Generalized analytical dispersion equations for guided Rayleigh-Lamb (RL) waves and shear horizontal (SH) waves in corrugated waveguides

Abstract

Corrugated waveguides are periodic structures that exhibit important acoustic features. Features like acoustic bandgaps exhibit the ability to filter acoustic and ultrasonic frequencies. By varying the mean thickness, corrugation height, and periodicity, one can tune the propagating wave modes in the guide and thus can modify the bandgaps. This study aims to obtain a generalized Rayleigh–Lamb equation for corrugated waveguides such that a single equation is sufficient for both flat waveguides such as plates as well as corrugated and tapered plates.
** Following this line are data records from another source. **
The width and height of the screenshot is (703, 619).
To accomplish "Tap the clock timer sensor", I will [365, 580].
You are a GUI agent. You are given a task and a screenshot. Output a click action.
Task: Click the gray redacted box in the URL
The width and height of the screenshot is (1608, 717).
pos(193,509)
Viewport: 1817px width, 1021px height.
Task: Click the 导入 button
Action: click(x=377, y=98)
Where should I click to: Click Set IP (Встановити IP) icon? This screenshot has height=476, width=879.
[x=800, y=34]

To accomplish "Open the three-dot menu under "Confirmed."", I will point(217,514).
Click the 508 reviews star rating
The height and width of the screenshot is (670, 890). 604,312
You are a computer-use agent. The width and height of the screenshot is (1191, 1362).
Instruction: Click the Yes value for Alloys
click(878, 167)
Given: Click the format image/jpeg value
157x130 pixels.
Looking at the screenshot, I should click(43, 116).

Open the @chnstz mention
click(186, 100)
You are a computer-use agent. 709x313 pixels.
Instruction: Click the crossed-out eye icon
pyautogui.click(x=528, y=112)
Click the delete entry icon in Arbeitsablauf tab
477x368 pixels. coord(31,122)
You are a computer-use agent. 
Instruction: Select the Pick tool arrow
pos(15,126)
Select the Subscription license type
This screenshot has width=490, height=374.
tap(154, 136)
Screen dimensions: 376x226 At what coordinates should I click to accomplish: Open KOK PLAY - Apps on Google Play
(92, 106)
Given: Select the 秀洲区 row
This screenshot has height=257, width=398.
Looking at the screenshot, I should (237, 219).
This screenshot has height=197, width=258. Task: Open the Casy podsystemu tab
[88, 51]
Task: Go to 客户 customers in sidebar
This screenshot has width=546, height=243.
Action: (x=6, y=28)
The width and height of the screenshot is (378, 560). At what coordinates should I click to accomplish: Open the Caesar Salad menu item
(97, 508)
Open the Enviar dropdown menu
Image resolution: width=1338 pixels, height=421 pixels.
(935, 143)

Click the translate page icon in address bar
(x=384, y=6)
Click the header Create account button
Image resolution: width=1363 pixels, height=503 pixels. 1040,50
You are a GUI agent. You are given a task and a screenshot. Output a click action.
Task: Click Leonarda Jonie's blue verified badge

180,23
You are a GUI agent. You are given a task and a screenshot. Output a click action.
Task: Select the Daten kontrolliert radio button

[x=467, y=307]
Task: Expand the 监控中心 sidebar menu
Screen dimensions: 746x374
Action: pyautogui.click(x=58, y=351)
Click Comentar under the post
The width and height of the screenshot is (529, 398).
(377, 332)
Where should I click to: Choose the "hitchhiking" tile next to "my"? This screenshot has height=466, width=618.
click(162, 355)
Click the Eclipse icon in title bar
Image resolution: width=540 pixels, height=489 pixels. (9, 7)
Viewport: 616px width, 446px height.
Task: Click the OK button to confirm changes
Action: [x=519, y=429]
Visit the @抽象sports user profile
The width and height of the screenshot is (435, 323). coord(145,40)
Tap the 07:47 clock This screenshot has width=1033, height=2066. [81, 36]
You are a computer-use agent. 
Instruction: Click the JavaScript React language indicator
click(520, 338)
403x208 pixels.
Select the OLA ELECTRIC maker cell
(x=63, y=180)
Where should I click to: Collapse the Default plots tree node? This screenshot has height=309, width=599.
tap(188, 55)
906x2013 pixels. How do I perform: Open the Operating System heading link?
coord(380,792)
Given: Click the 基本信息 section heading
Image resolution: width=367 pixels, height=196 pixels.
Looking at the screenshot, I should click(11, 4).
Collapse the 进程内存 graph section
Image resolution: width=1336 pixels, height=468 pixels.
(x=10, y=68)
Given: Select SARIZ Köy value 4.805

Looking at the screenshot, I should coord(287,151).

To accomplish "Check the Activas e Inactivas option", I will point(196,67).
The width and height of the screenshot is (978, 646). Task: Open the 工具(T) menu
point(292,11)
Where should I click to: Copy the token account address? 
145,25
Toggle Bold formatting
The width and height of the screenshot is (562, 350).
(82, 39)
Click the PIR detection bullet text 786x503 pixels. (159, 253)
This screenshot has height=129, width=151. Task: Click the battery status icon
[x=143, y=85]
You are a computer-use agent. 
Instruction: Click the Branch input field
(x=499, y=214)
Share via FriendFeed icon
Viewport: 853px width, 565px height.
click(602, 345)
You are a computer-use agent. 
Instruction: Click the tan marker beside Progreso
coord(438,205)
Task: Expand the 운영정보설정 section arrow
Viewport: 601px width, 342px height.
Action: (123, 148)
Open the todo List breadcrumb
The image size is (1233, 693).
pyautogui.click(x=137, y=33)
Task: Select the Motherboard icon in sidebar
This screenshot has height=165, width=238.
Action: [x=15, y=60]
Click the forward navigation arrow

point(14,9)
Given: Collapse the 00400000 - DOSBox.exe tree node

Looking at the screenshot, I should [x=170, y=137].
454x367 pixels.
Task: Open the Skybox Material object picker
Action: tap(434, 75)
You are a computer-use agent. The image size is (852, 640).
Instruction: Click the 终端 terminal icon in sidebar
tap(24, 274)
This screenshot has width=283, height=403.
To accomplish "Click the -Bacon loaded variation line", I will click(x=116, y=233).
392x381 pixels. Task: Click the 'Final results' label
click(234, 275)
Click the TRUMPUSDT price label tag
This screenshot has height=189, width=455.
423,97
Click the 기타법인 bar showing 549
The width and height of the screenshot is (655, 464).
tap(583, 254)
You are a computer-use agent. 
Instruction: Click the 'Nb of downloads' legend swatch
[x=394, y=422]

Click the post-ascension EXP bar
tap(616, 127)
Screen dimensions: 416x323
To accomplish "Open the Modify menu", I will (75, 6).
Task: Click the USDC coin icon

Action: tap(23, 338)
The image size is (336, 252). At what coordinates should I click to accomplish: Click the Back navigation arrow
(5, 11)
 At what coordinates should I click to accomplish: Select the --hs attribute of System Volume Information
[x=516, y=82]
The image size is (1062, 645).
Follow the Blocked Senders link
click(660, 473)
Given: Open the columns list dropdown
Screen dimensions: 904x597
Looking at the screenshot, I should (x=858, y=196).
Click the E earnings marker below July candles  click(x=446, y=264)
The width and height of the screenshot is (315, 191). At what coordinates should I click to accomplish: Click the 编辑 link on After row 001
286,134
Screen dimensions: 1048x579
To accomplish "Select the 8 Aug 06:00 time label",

Further, the objective was to understand the effects of the corrugation height, periodicity, and mean thickness such that a physics-based predictive design of wave filters can be achieved. Instead of applying the Bloch–Floquet theorem to the displacement function directly, which is conventional, the theorem is applied to the scalar and vector wave potentials obtained from Helmholtz decomposition. The governing equations from these relationships after applying boundary conditions were then solved using a logical root-finding algorithm. To verify the generalized expressions guided wave band structure for a plate was obtained using Rayleigh–Lamb equation and compared with the generalized form setting the corrugation height to zero. The analytical solutions are then validated through a comparison with the results obtained from a rigorous finite element simulation. Finally, the effects on the propagating and evanescent wave modes due to the corrugation height and periodicity are studied for future reference.